The main issue with the INCAA is its fiscal voracity: Beyond its 10 percent cut of every movie ticket, the institute collects taxes from the entire telecommunications sector. More recently, it has begun seizing revenue from streaming platforms. As a result, prices have skyrocketed, rendering movie theater outings and home movie watching unaffordable luxuries for many Argentines.

What does the INCAA provide in return to taxpayers? Very little. 

Since its establishment, the organization has been plagued with inefficiencies. Argentina’s cinema law allocates half of the INCAA’s revenue solely to administrative expenses, leaving the other half for its purported function of film production. But in practice, as much as 70 percent of the INCAA’s funds end up in the administrative sinkhole while the institute operates at a deficit, relying on subsidies from the national government.

When it comes to film promotion, rather than tying its grants to commercial success, the INCAA distributes subsidies without taking into account any audience feedback.

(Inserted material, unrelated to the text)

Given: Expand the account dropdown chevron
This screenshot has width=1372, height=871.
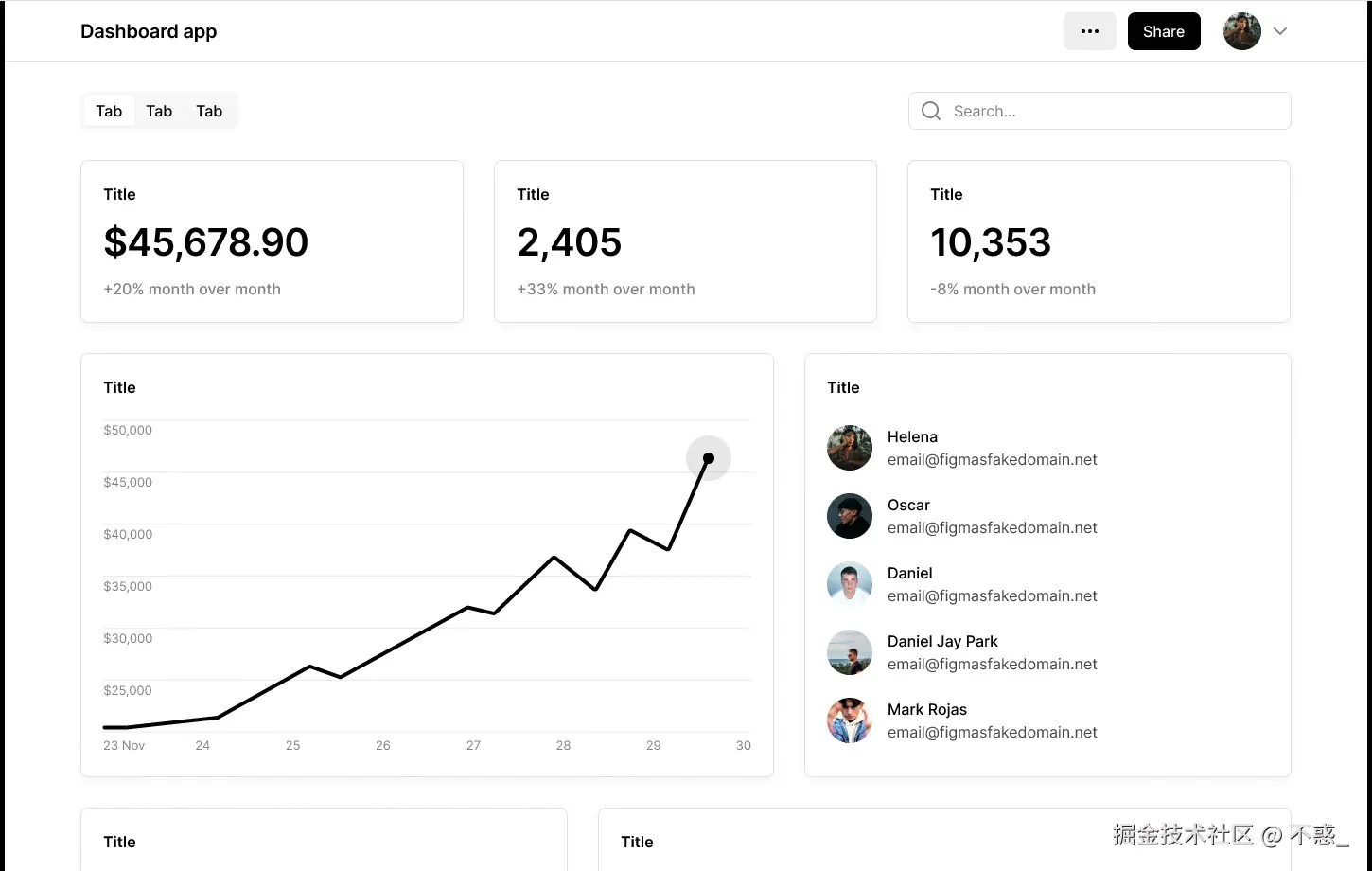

The results speak for themselves: Out of the 241 Argentine movies released in 2023, less than 20 had over 10,000 viewers in theaters, and only three of those made a profit at the box office. Most Argentines choose to watch foreign productions instead, with only around 10 percent of ticket sales going to domestic films. 

Argentine movie critic Gustavo Noriega wrote that “an Argentine filmmaker who doesn’t find success is equivalent to an unproductive public employee.”

The French model has failed to bring innovation and profit to the Argentine film industry. Film journalist Leonardo D’Espósito tells Reason that Argentine cinema has become “stagnant within a few themes” and “inoffensive, innocuous.” Instead, D’Espósito says filmmakers focus on “surface-level, minimal, folkloric accidents.”

But things are changing. In prioritizing Argentina’s socioeconomic emergencies, Milei plans to reduce the state’s footprint in cinema and the arts. While the INCAA falls under the Ministry of Human Capital, Milei plans to limit INCAA spending, establish criteria of accountability and efficiency, and offer incentives to supplement the grants with private investment. Ultimately, these measures have the potential to transform Argentine cinema from a fledgling industry to a market ripe with potential. 

“They shouldn’t be afraid of the market,” Argentine filmmaker Ariel Luque tells Reason, referring to his colleagues. In Argentina, “film schools don’t teach any other way of funding besides the INCAA. People tell me they were never taught how to do a market study or seek investors.” Luque’s support of Milei has led to hostility from within the film community, which he says has been co-opted “for Gramscian purposes” by Kirchnerism, the left-wing movement that ruled Argentina before Milei.

“Cinema stopped being about the public and became about propaganda,” Luque says. “There’s no cinema without an audience….The state as a producer doesn’t work. State intervention in art is always self-serving.”

Although skeptical of a withdrawal of state support for film, D’Espósito is optimistic about some of Milei’s reforms. “Great works,” he says, are those that show “‘the local’ touch on universal themes” and can “captivate other spectators” from different cultures. And those can be translated to other cultures, captivate other spectators,” he said. He is hopeful that Milei’s changes could lead to a realistic, market-friendly, and export-oriented film policy, citing South Korea as an example.

Milei’s plans do not mean the demise of Argentine cinema. Instead, they offer filmmakers an opportunity to showcase their ingenuity and tap into the financial resources available in the global market.